Barcelona sigue ganando músculo en el sector del bienestar. La cadena Anytime Fitness ha puesto el ojo en L’Hospitalet de Llobregat para continuar con su ambicioso plan de expansión en el área metropolitana. Esta nueva apertura se sitúa en una de las zonas más dinámicas y pobladas de la provincia, buscando dar respuesta a una demanda creciente de servicios deportivos que se adapten al ritmo de vida actual de los vecinos.
Lo que hace especial a este nuevo centro es el equipo humano que está detrás de la persiana. No es habitual ver cómo el talento interno decide emprender por su cuenta, pero en esta ocasión la confianza en el modelo de negocio ha sido el motor principal. Tres emprendedores, entre los que se encuentran antiguos trabajadores de la firma, han decidido dar el paso para gestionar su propio local muy cerca del ayuntamiento del municipio.
Equipamiento de vanguardia y disponibilidad total
El establecimiento cuenta con una superficie de aproximadamente 443 metros cuadrados, diseñados para aprovechar cada rincón. Como es sello de la casa, el gimnasio estará operativo las 24 horas los 365 días del año, permitiendo que cada usuario elija el momento que mejor le venga para sudar la camiseta sin preocuparse por el reloj. Las instalaciones disponen de áreas diferenciadas para el entrenamiento cardiovascular, el trabajo de fuerza y las rutinas funcionales.
En el apartado tecnológico, el club no se queda atrás y contará con el apoyo de proveedores de primer nivel como Matrix. Los socios tendrán acceso a herramientas de medición y seguimiento como Evolt y Myzone, que se complementan con el acuerdo reciente con HYROX. Todo este despliegue técnico tiene un objetivo claro: que el usuario reciba un asesoramiento basado en datos reales para que sus esfuerzos en la sala den frutos de manera sostenible.

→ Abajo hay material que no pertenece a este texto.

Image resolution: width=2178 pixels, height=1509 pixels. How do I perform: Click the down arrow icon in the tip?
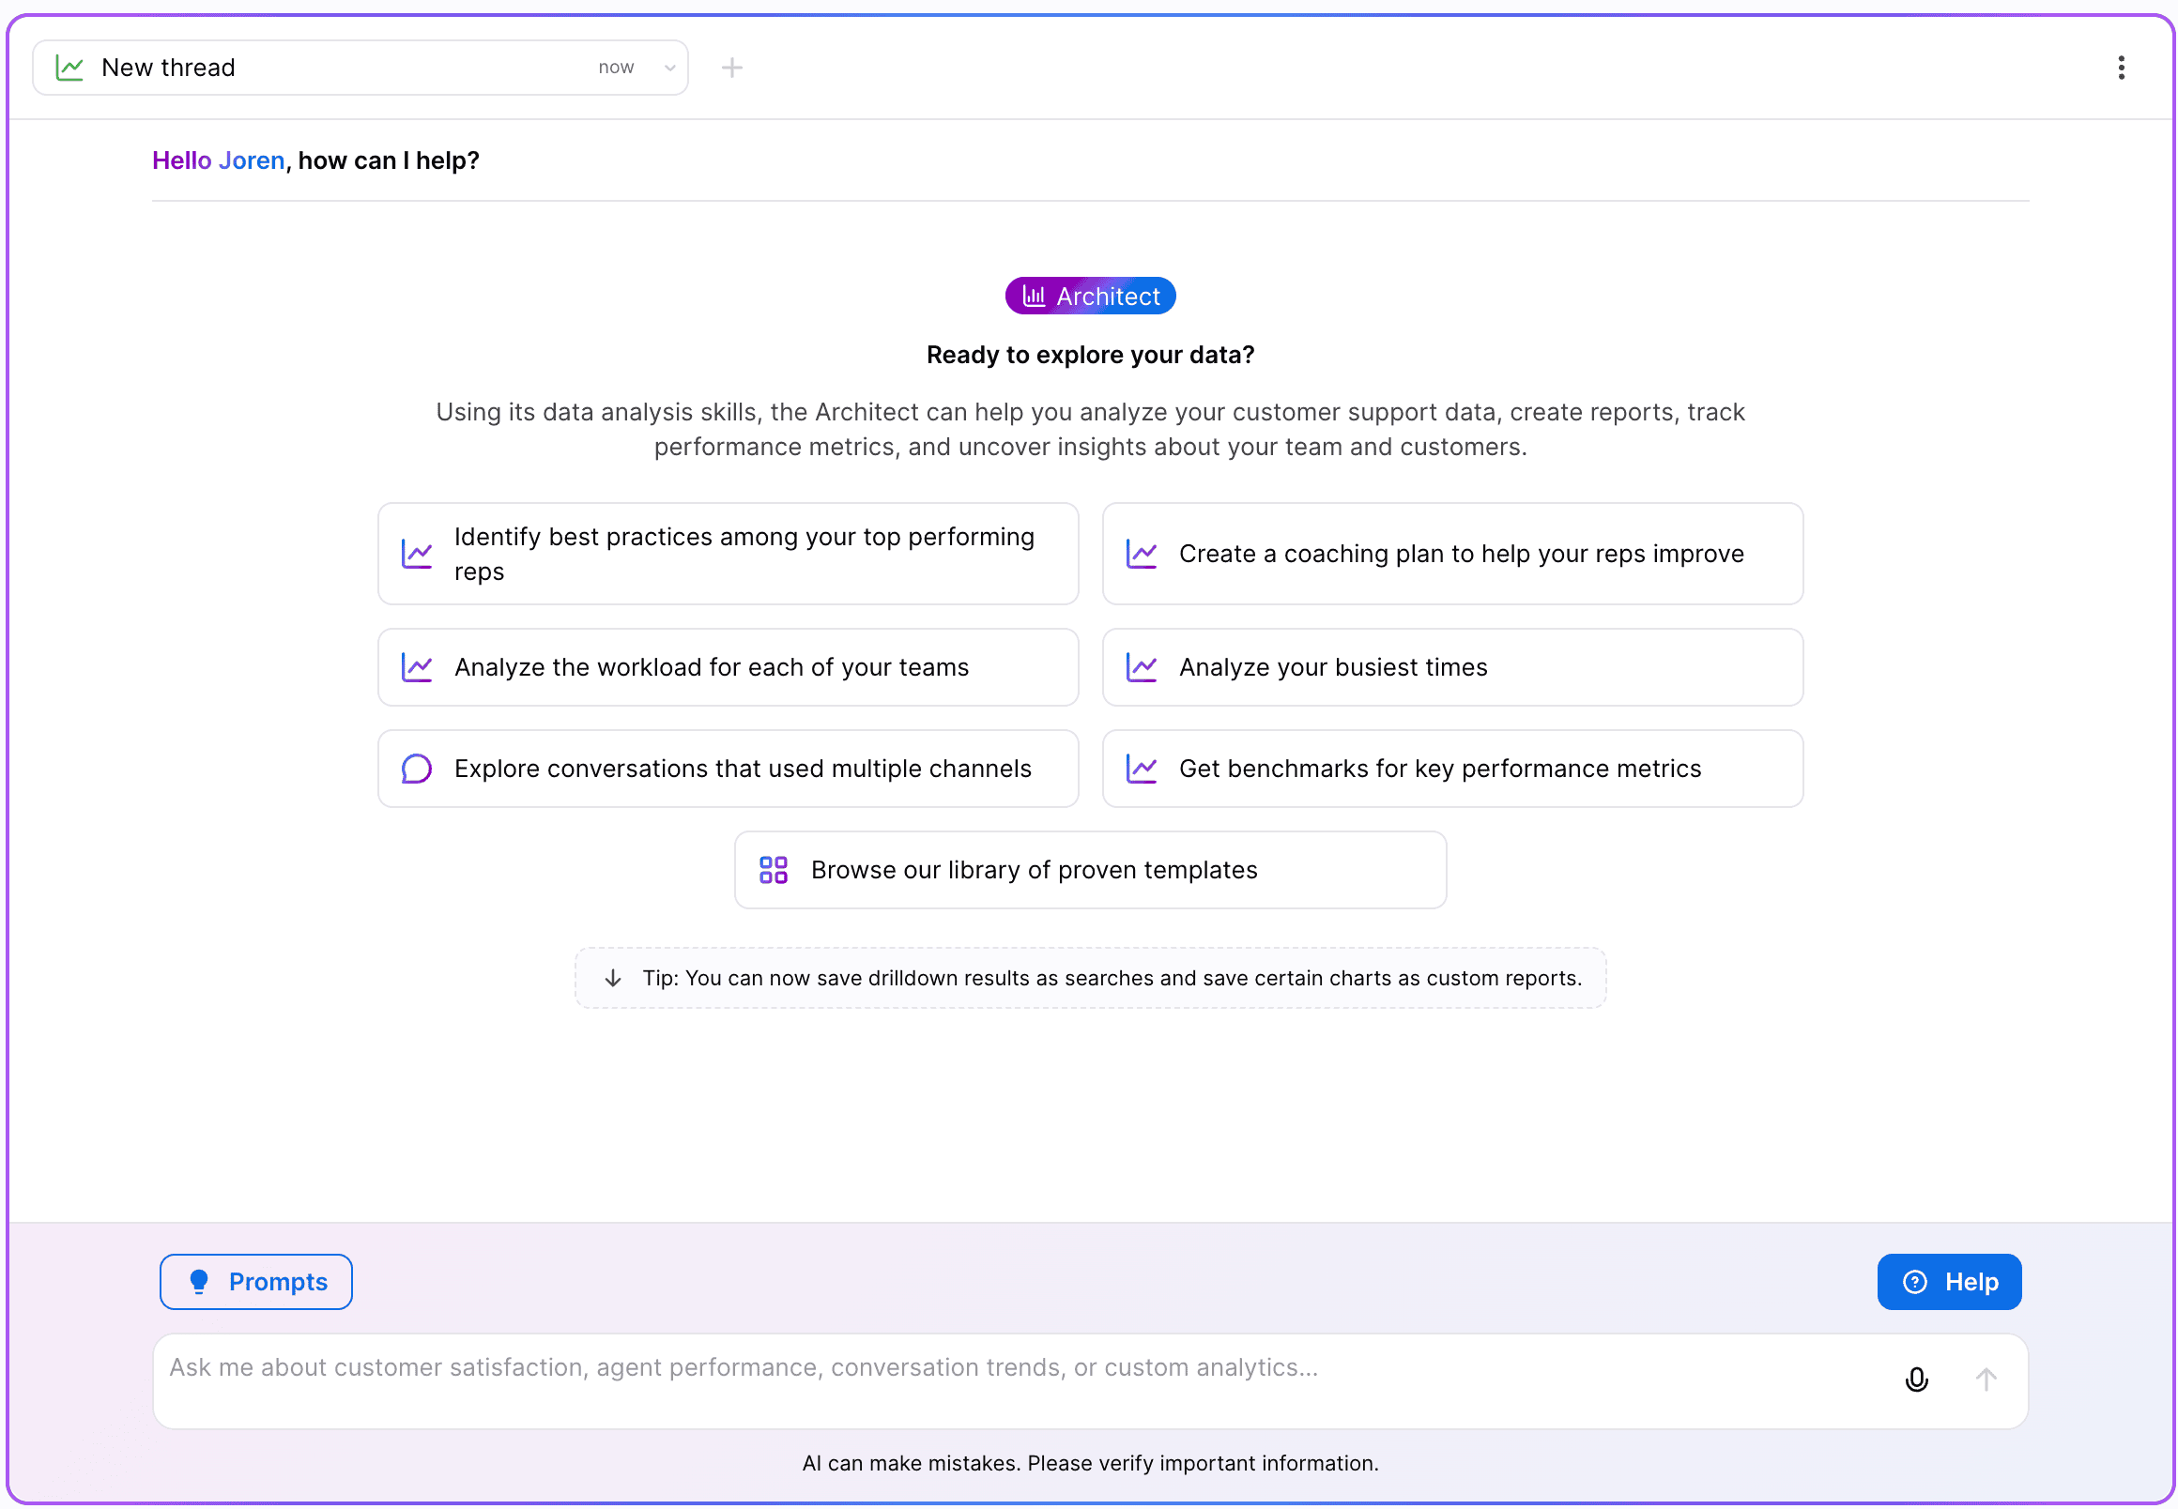[x=612, y=978]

El salto de empleados a propietarios
La historia de este club tiene nombres propios: Lucas Córdoba y Carlos Olvera, quienes ya conocían los entresijos de la marca tras trabajar en el centro corporativo de Pedralbes. A ellos se les ha unido Sergei Reshetov, un antiguo socio que pasó de entrenar en la cadena a querer formar parte de su estructura empresarial. Esta conversión de empleados en franquiciados es una señal de la solidez del sistema, demostrando que quienes mejor conocen el funcionamiento interno apuestan por su viabilidad a largo plazo.
Desde la dirección de la compañía en España se ve con muy buenos ojos que sea la propia ‘cantera’ la que impulse el crecimiento de la red. Consideran que tener a mandos intermedios dando el salto a la propiedad asegura que la filosofía de acompañamiento al cliente se mantenga intacta. Al fin y al cabo, estos nuevos dueños ya saben lo que es gestionar el día a día de un club y conocen de primera mano las necesidades de los abonados.

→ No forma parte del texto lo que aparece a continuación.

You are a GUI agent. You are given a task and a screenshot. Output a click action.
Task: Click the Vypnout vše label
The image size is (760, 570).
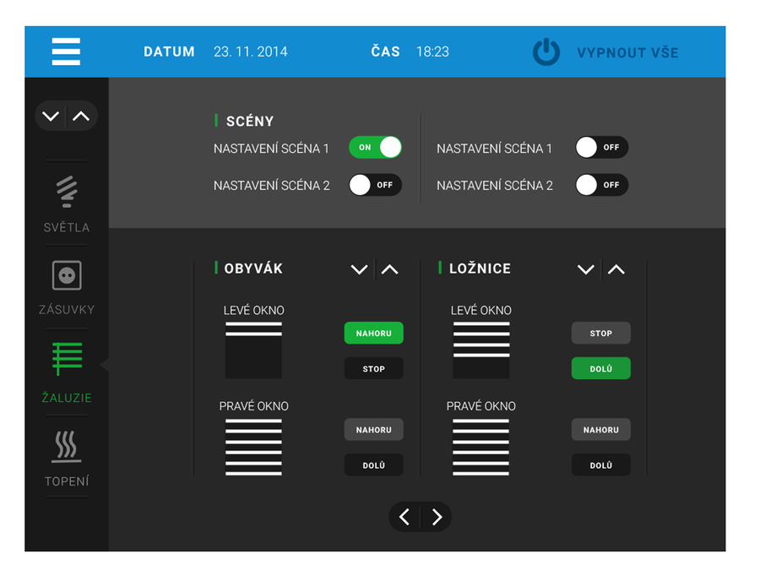[627, 52]
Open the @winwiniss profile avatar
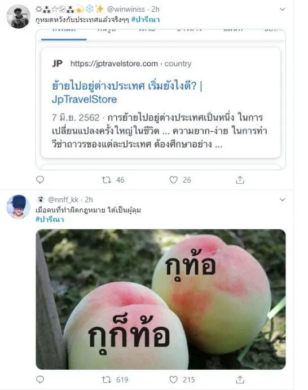 tap(18, 17)
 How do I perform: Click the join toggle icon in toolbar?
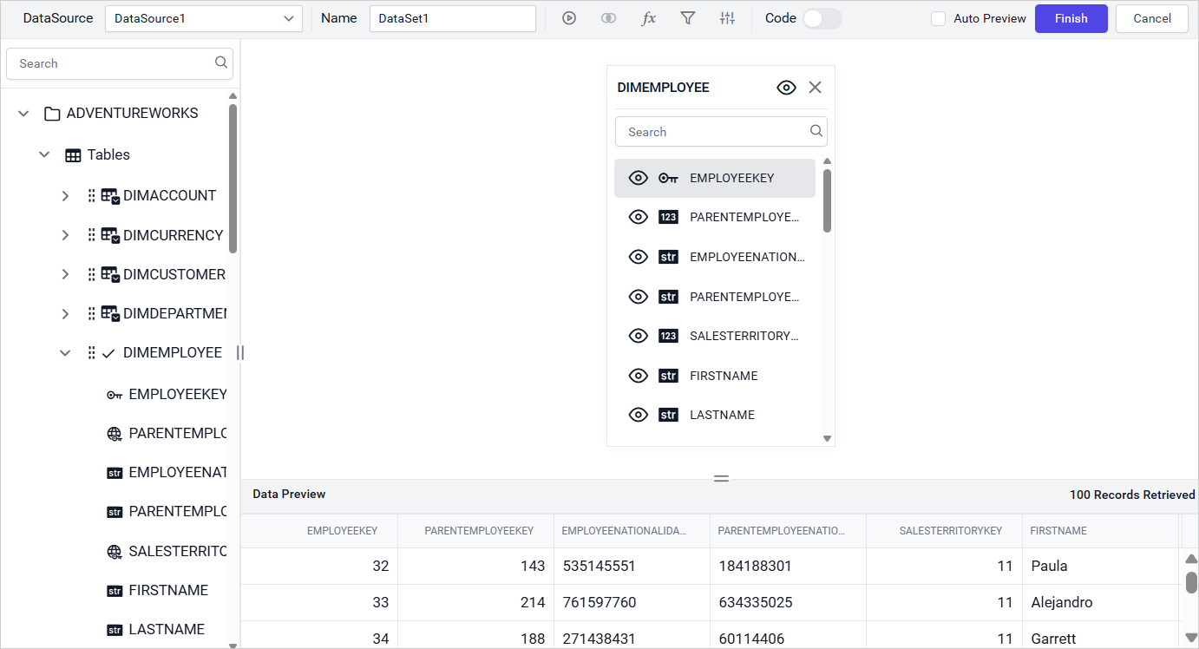(608, 18)
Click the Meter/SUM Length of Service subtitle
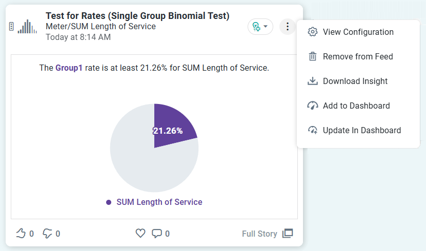426x251 pixels. [100, 27]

Objetivos de crecimiento en el horizonte
Cataluña se confirma como el gran feudo de la enseña estadounidense en nuestro país. Tras la puesta en marcha de un local en Molins de Rei, la comunidad ya cuenta con una treintena larga de establecimientos funcionando a pleno rendimiento. La estrategia de la marca pasa por saturar de forma inteligente los núcleos urbanos con mayor densidad de población, ofreciendo centros de conveniencia donde la cercanía sea un valor añadido para el cliente.
A nivel nacional, la cadena ya supera el medio centenar de gimnasios y tiene la mirada puesta en un crecimiento sostenido para los próximos ejercicios. El plan estratégico busca consolidar una red que supere los sesenta centros y alcance una comunidad de sesenta mil usuarios en todo el territorio. Con la apertura en L’Hospitalet se refuerza una estructura que combina locales propios con franquicias y expansiones del sector fitness, apoyándose en la experiencia del talento interno para garantizar que el servicio mantenga los estándares de calidad que demandan los deportistas de hoy en día.